Chris Huerta è un 25enne tifoso dei Lakers e di Kobe Bryant. In diciotto mesi è passato dall'essere quello di sinistra (durante la gara da 60 punti contro i Jazz) a quello di destra (in occasione del ritiro delle maglie): merito della Mamba Mentality
Abbiamo tutti ancora negli occhi le immagini delle due maglie di Kobe Bryant che vengono scoperte sul soffitto dello Staples Center, seguite poi dalle parole commosse del Black Mamba. Un momento a suo modo storico, che ha fatto in parte dimenticare quanto tempo fosse trascorso dall’ultima apparizione della stella dei Lakers sul parquet. Era il 14 aprile 2016, Lakers-Jazz: Bryant segna 60 punti e saluta il mondo NBA a modo suo, in grande. Sugli spalti a godersi dal vivo le ultime pennellate di Kobe c’era anche Chris Huerta, un 24enne super tifoso dei giallo-viola. Triste e allo stesso tempo commosso come tutto il pubblico losangelino. Un punto di svolta nella sua vita, coinciso con altre brutte notizie legate alla sua famiglia. Il momento in cui invertire definitivamente la rotta: “Mi sono messo in testa di dimostrare a tutti che potevo farcela. Volevo far capire alla mia famiglia che non avevo problemi: perdere peso per me è stata una battaglia non personale, ma una sfida con il mondo intero”. L’obiettivo è quello di perdere peso, di lasciarsi alle spalle una vita fatta di affanni (in tutti i sensi). Per riuscirci però, serviva un mental coach molto particolare, anche se a distanza. La dieta da subito è andata molto bene: 10 chili persi in meno di cinque settimane semplicemente cambiando alimentazione e iniziando a fare costantemente attività motoria. Qualcosa era finalmente scattato nella sua testa: “Ho deciso di ascoltare quello che diceva Kobe, di seguire la sua Mamba Mentality. Lui ha raccontato a fondo cosa voglia dire e quanta sofferenza comporti una riabilitazione lunga nove mesi. Per me la perdita di peso ha comportato lo stesso sforzo. Non era di certo la prima volta che ci provavo, ma ogni volta avevo miseramente fallito. Kobe spesso ripete di focalizzarsi soltanto sul presente: ‘Controlla quello che ricade sotto le tue scelte oggi’, pensa soltanto a quello. Per quello, se le mie possibilità mi permettono di fare soltanto 10 minuti di attività, devo concentrarmi solo su quelli”.
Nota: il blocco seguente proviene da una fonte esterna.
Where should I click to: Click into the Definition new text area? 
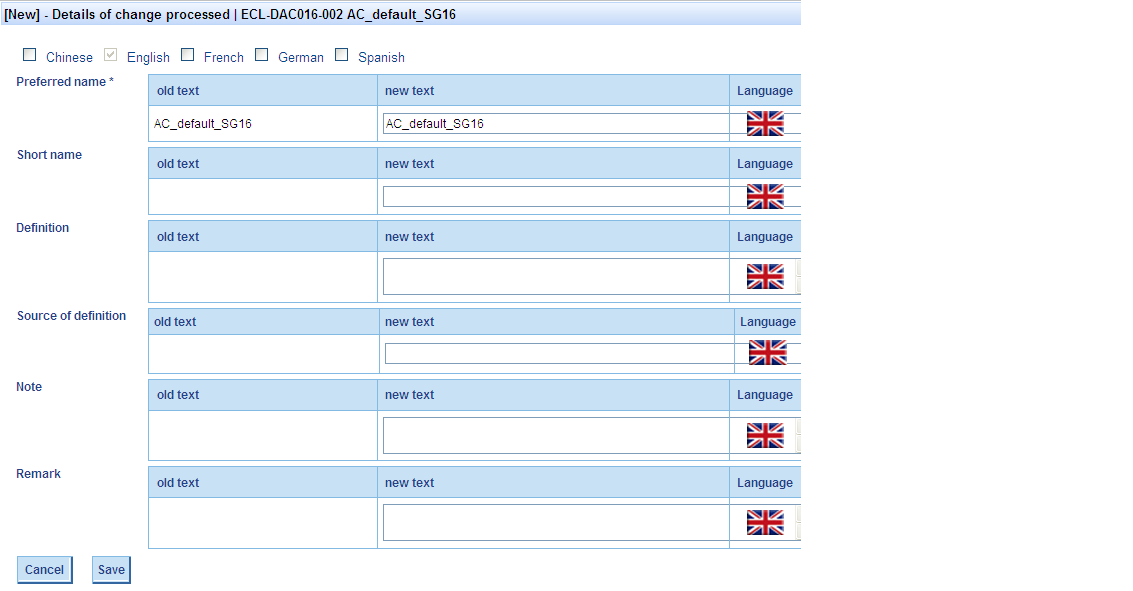click(556, 277)
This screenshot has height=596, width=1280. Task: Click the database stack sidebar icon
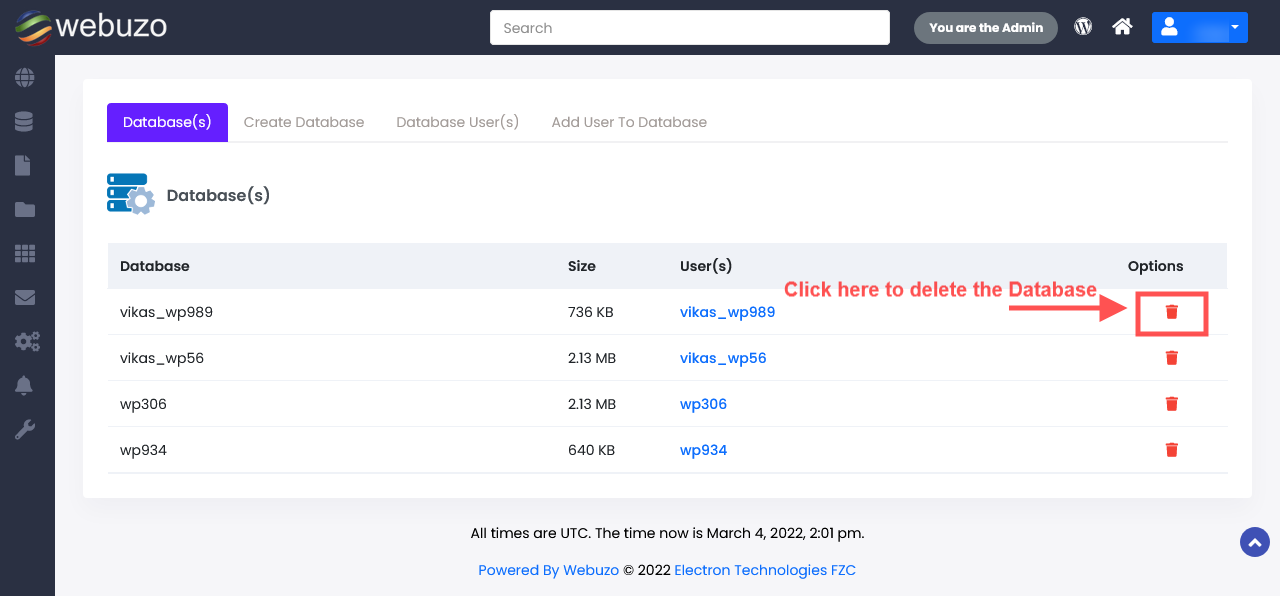click(x=25, y=121)
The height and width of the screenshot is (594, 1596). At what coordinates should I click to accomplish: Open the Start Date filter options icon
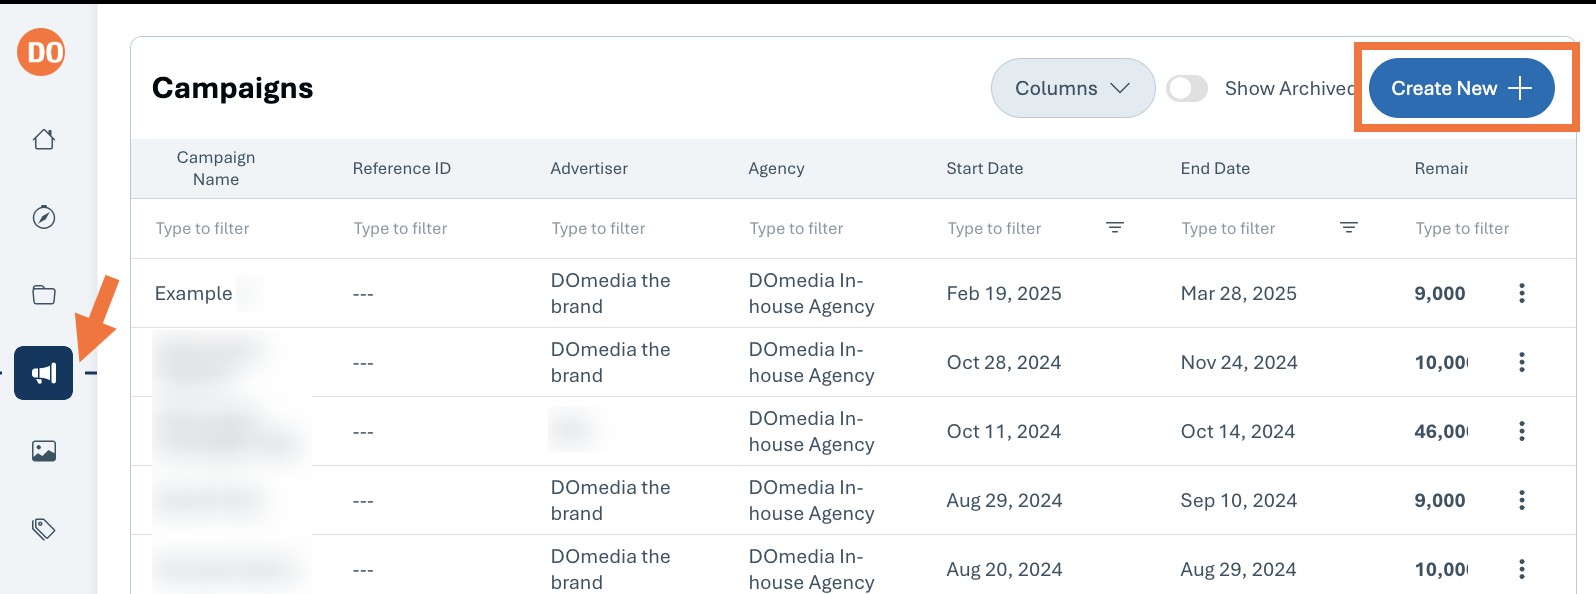1115,228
Il ritiro delle maglie, l’occasione per chiudere il cerchio
A quel punto Kobe è diventato sempre di più il suo modello, anche nella vita di tutti i giorni. Chris ha iniziato ad andare in palestra alle 5 di mattina perché sapeva che il suo idolo aveva sempre fatto così durante la sua carriera, seguendo inoltre le indicazioni che con il trascorre dei mesi Bryant ha portato avanti con il suo tour motivazionale. “Ricordo ancora i miei ripetuti passaggi da Taco Bell il giorno della partita d’addio di Bryant. Ero lì in fila consapevole del fatto che sarei tornato poco dopo, e il giorno seguente. E un altro ancora. Ero esausto di essere grasso, obeso. Ma non riuscivo a smettere”. Diciotto mesi di sacrifici che lo hanno portato a perdere ben 77 chili. Il ritiro della doppia canotta della stella dei Lakers è stata quindi l’occasione migliore per chiudere idealmente il cerchio non tanto con la carriera del suo idolo, quanto con la sua lotta contro una malattia che è riuscito nei mesi a sconfiggere: “Quando ho iniziato la dieta avevo 24 anni; era come se fosse arrivato il momento perfetto per dare una svolta. Per me Kobe è sempre stato qualcosa di filosofico, un modo di vedere le cose prima che un giocatore di basket”. L’esempio spesso porta i suoi frutti.